Producer Scotty Herd took tapes of the quartet and sliced and diced them in the style of Teo Macero (his mentor, who famously used this technique on the albums In a Silent Way, Bitches Brew, and On the Corner), editing six hours of music into a dozen finished tracks. The result is both a slow-morphing collage and a set of completed “songs” that are remarkably discrete and whole.
For example, “When You Rise” is built on a clear repeated bass line of five descending notes, over which Muldrow sings a poetic lyric twice: “When you rise / Do your eyes smile / Into the light?” She ends the second statement of the lyric on an astonishing note choice, after which the band Gibbs pauses the lick, and the band breaks down the groove only to restart it as funk, over which squiggling keyboards from Muldrow and washes of guitar from Ross rise and flash into a pungent, overdriven blues solo.
The range of sounds the quartet generates is wide. “Is No Match For You” is a quiet creation of arpeggiated electric bass, acoustic guitar, and whispering synth, with a plain-sung melody from Muldrow: “Holiness is yours / I believe you / In this world I walk, there’s pain / But I believe you, only you / I only believe you / To help me through, to hold my hand / To lead me through”. “A Black Song” is a swirl of atempo drumming, with lush harmonies from layered vocals, keyboards, and guitar—a kind of free-jazz art song, suggesting several lyrical melodies swirling and colliding in midair. Each of those two performances is less than three minutes long while suggesting the whole world of a musical idea.
Surprisingly little of the music here suggests a big jam, but those are seductive tracks in their own ways. The opener, “Flowers”, sets up as a straight 4/4 backbeat groove, one chord with descending lines, then a molten shifting tonal center. Muldrow enters with a lyric set relatively far back in the mix, sitting behind the guitars rather than placed out front. It’s a jam that resolves into a shimmer and the next tune, “Anatomical Fable of the Elements”. There, Muldrow’s voice is just a processed, phased sound, blending with another funky groove until the band eases back on the volume to let her be heard. The atmosphere is your entry into Electrical Field of Love.
There are other treasures to be found as your ears move across this aural landscape. The playful near-reggae of “Isom Dart Was” is dancing fun; “Assata” is a sensual, smooth instrumental; and “Hands” is a quick, plaintive duet between Gibbs’ bass and Muldrow’s voice at its most compelling (which includes the album’s title). Maybe the most original whole construction is “Insisting”, with Muldrow’s voice processed by a computer at the center of the sound and followed by a Brandon Ross guitar solo that is almost “conventional” at first but then morphs and tumbles toward more creativity.

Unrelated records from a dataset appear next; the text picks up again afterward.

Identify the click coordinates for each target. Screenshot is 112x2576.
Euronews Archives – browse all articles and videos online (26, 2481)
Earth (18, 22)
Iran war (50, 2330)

Part of what makes Electrical Field of Love so compelling is that it doesn’t sound like it belongs in Brooklyn or Los Angeles, 2026 or 1976. It jumps across divides nimbly, but it carries real weight. You can certainly hear the most advanced progressive jazz of 50 years ago (those swampy Miles Davis funk bands, as well as the garrulous freedoms of the Association for the Advancement of Creative Musicians), but the band also channels the synth textures and sequencing of the new century. Muldrow brings a sensibility that comes from today’s West Coast scene, but Melvin Gibbs, Brandon Ross, and J.T. Lewis are about as New York as they come. The music is raucous and serene, complex and straight to the gut.
For all of its use of funk grooves and strong work from a wonderful singer, the music of Harriet Tubman with Georgia Anne Muldrow remains a challenging listen—often freely improvised, and the farthest thing from a slick pop product. Still, there is a direct connection in this “jazz” to the impulses that drive hip-hop and much of dance music. Sly and Stevie, George Clinton and James Brown, Betty (Mabry) Davis and Nina Simone—they are all lurking inside of Electrical Field of Love. Hip young listeners should find a backdoor to some of the year’s most daring music.